Indian election goes global: Brazilian ‘model’ casts 22 votes in Haryana

Jago News Desk Published: 6 November 2025, 04:25 PM
Indian election goes global: Brazilian ‘model’ casts 22 votes in Haryana
Larissa Nery, left, the Brazilian woman whose photograph is on a Haryana voter ID card, Congress leader Rahul Gandhi shows the voters’ roll, right. – AI generated collage

A woman in Haryana voted once. Her photo, however, voted 22 times under different names. Even stranger, the face on her voter card wasn’t hers at all. It belonged to a Brazilian hairdresser, lifted straight off a stock image site.

Welcome to India’s voter roll nightmare a bizarre mix of bureaucratic chaos, digital forgery, and political outrage that’s fast morphing into one of the biggest credibility crises for the world’s largest democracy.

“I cast my vote,” said Munesh from Haryana’s Rai constituency. “But that photo Rahul Gandhi showed I don’t know who that woman is.”

That “woman” was Larissa Nery, a hairdresser from São Paulo who posed for that picture eight years ago. This week, she found herself at the center of a political hurricane after Rahul Gandhi waved her image on national television, claiming it was proof of “massive, industrial-scale voter fraud.”

“They’re portraying me as Indian to scam people, guys. What madness!” Nery exclaimed in a viral Instagram video that’s now being replayed endlessly across Indian news channels.

The Brazilian connection

The Congress leader claims this is no isolated blunder. “One woman. Five names. Twenty-two votes. This isn’t random it’s organised theft,” Gandhi said, alleging a centrally orchestrated plan to “convert Congress victories into BJP wins.”

According to his calculation, 2.5 million fake votes were cast in Haryana’s 2024 election enough to flip several close seats. In Rai, the BJP’s Krishna Gahlawat defeated Congress rival Bhagwan Antil by just 4,673 votes.

The BJP hit back within hours. “There’s nothing left in Bihar, so Rahul Gandhi is trying to shift the narrative to Haryana,” mocked Union Minister Kiren Rijiju, dismissing the claims as “pre-poll drama.”

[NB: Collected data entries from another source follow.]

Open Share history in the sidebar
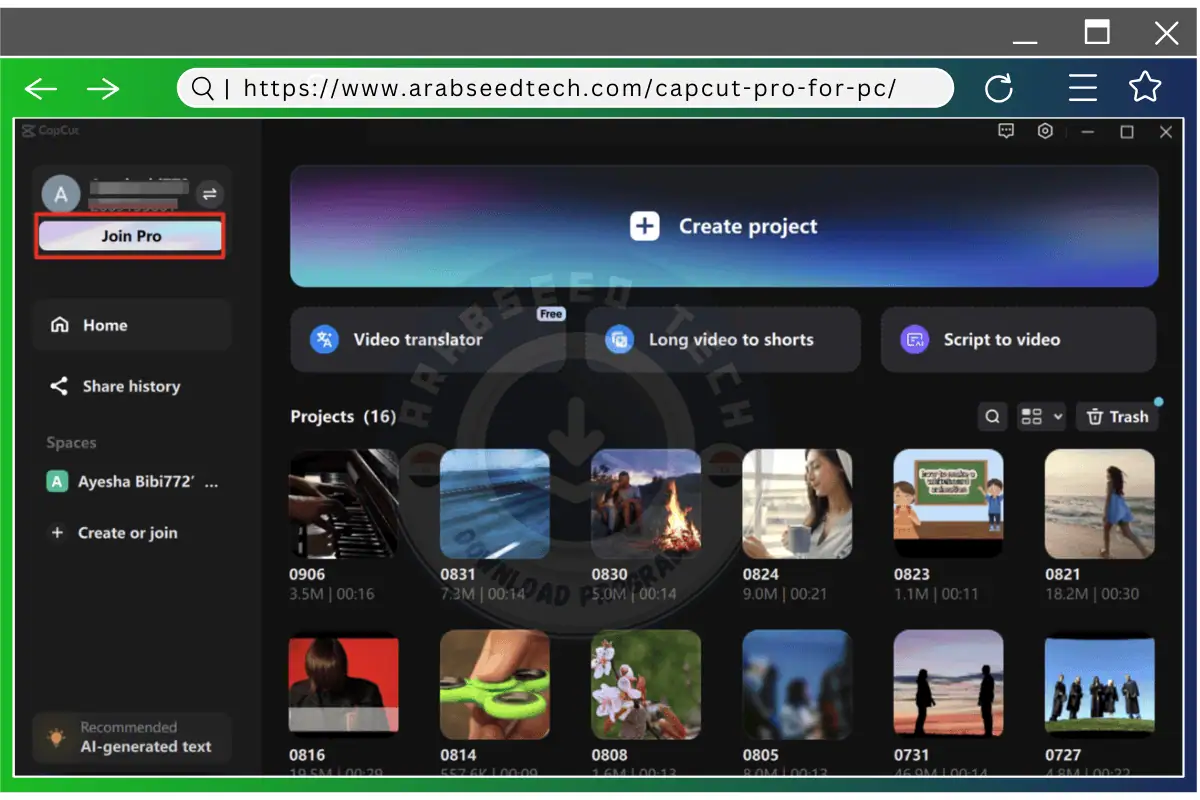Image resolution: width=1200 pixels, height=800 pixels. pos(130,386)
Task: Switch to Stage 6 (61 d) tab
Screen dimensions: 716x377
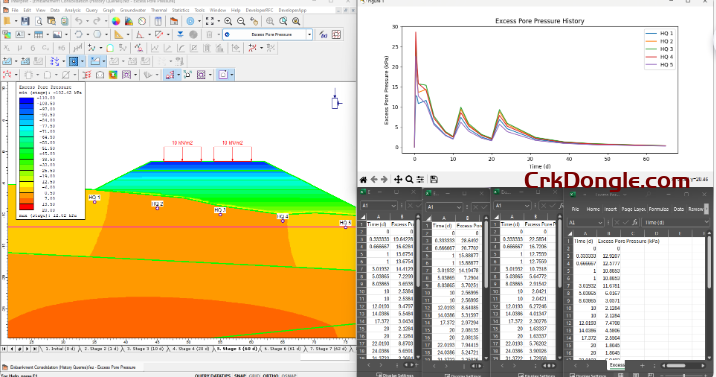Action: (x=282, y=348)
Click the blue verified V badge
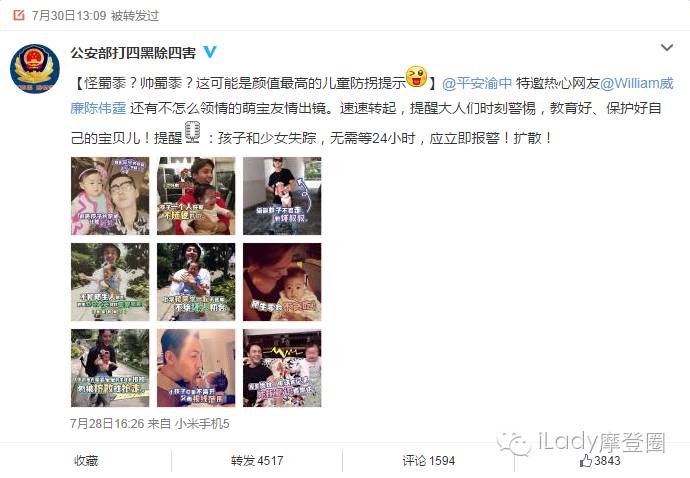This screenshot has height=478, width=690. pos(210,52)
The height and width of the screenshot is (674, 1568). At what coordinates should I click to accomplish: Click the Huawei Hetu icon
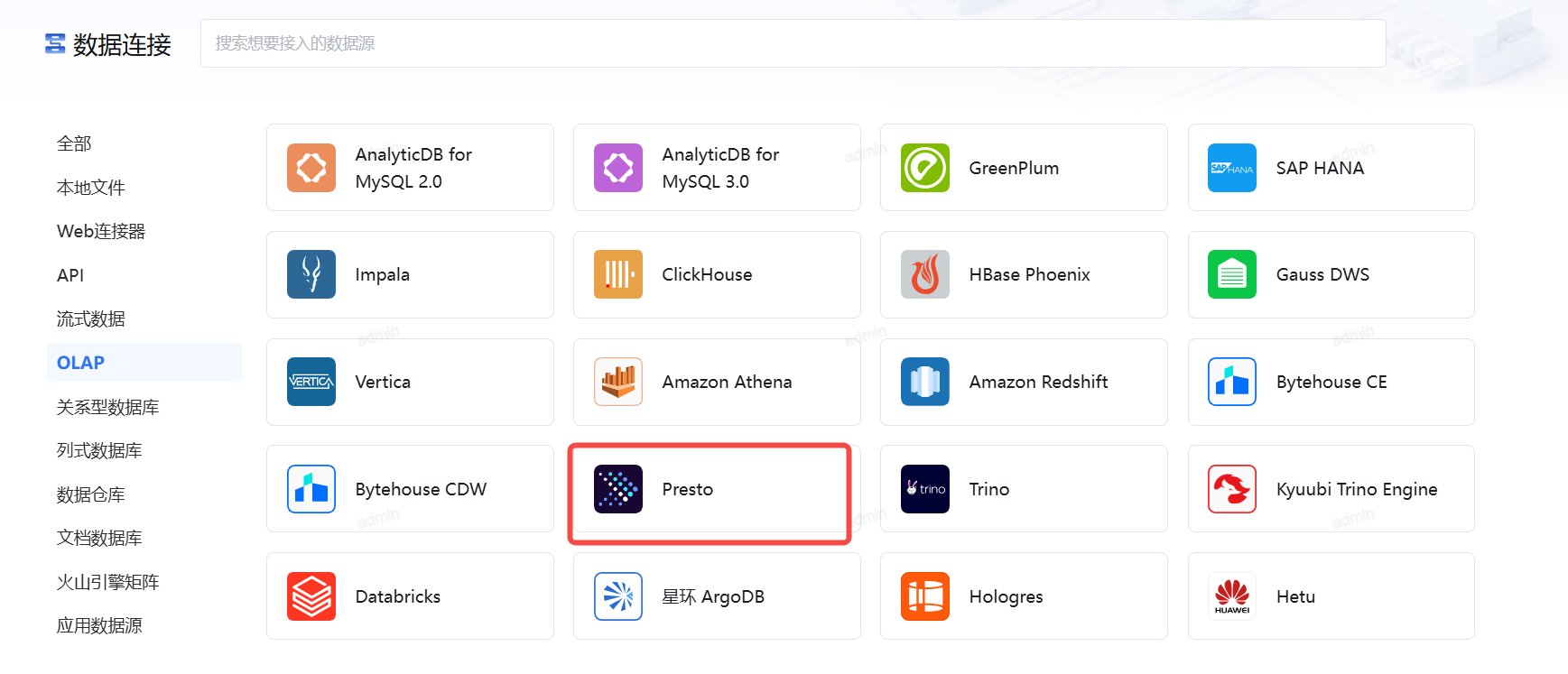point(1231,596)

The Election Commission, too, shrugged it off. Officials insisted that Congress never raised these issues during the Haryana vote audit and dismissed Gandhi’s evidence as “unverified and misleading.”

But then came the NDTV fact-finding trip. On the ground in Sonipat, reporters found voter lists riddled with missing names, duplicate entries, and mysteriously deleted families including one in Malikpur village where four members had simply vanished from the rolls.

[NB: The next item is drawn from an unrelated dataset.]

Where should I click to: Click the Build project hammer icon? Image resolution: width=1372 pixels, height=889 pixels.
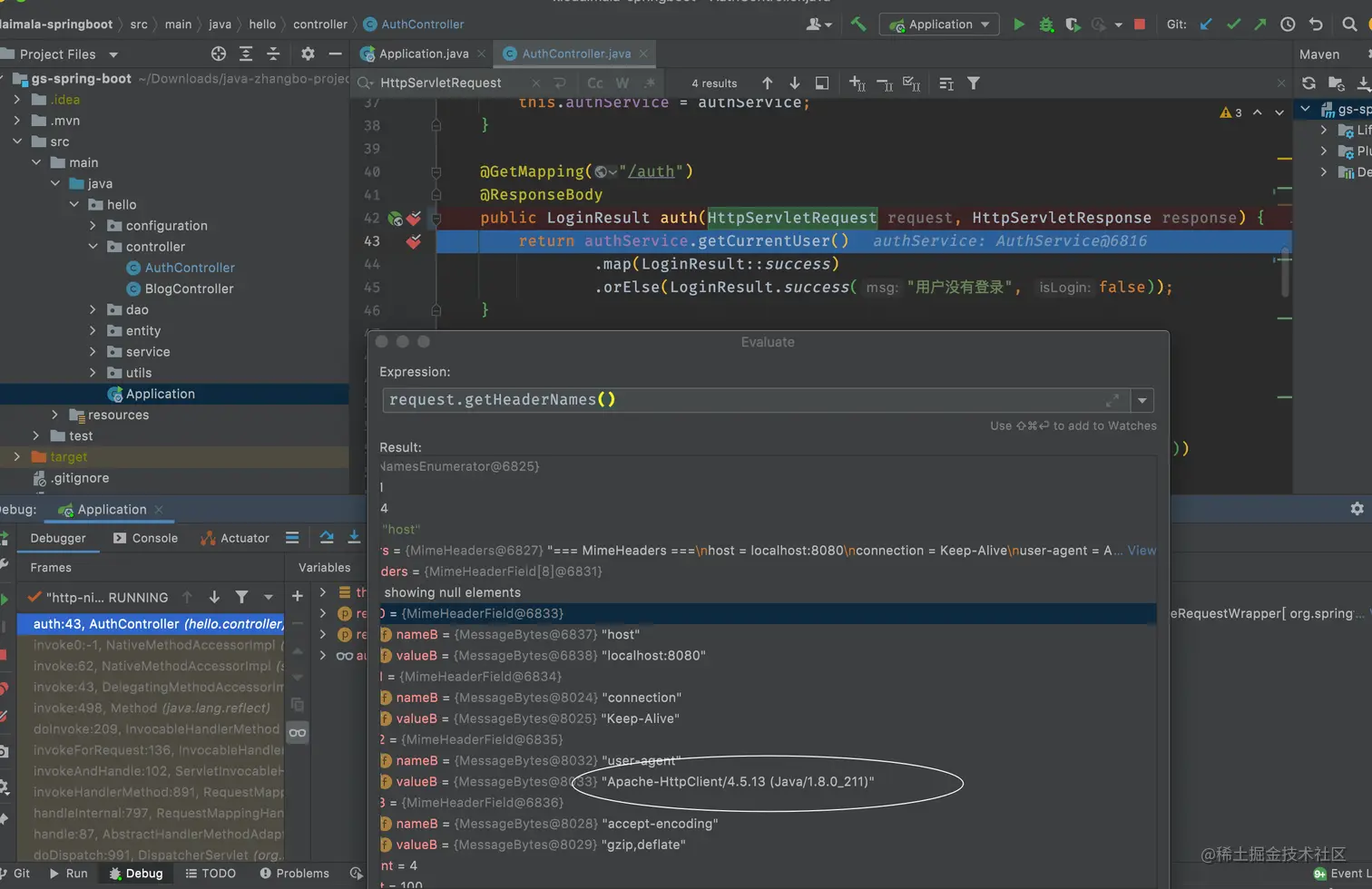858,24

From stock photos to phantom sons

If that wasn’t surreal enough, rewind to August in Varanasi, where the electoral roll listed one Ramkamal Das as the father of 48 sons thirteen of them, somehow, born in the same year.

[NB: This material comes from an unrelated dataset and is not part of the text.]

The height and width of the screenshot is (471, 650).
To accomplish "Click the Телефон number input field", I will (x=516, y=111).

The viral image of that roll sparked a nationwide firestorm, with protests sweeping Delhi and Patna. Rahul and Priyanka Gandhi were detained outside the Election Commission office as they accused authorities of “institutionalised voter theft.”

“This fight isn’t political it’s for the Constitution,” Rahul shouted as he was bundled into a police van.

Opposition leaders claim the anomalies aren’t accidents but a pattern one that now stretches from Haryana to Bihar, where a massive voter list revision threatens to strip millions of poor and marginalised citizens of their right to vote.

The Bihar faultline

Bihar, with nearly 80 million voters, is under a sweeping “Special Intensive Revision” by the Election Commission officially to clean up duplicates. But critics say it’s a purge in disguise.

Strict documentation rules have left many scrambling for papers. Birth certificates, passports, and matriculation records are mandatory; Aadhaar cards used by over a billion Indians don’t count.

The opposition INDIA bloc warns that as many as 6.5 million legitimate voters could be struck off. “This is Assam 2.0,” said one Congress lawmaker, referencing the 2019 citizenship registry that rendered nearly two million people stateless.

The BJP, meanwhile, has embraced the revision as a patriotic clean-up drive to weed out “illegal immigrants.”

Democracy at risk

The twin scandals one comic, one chilling have exposed what many call the soft underbelly of India’s democracy: a voter database so vast, it can hide almost anything.

Fake faces. Phantom families. Vanished citizens.

For a country that prides itself on its free and fair elections, the irony couldn’t be sharper. As one observer quipped,

“When Brazilian models can vote in Haryana and real Indians can’t vote in Bihar, democracy starts looking like fiction.”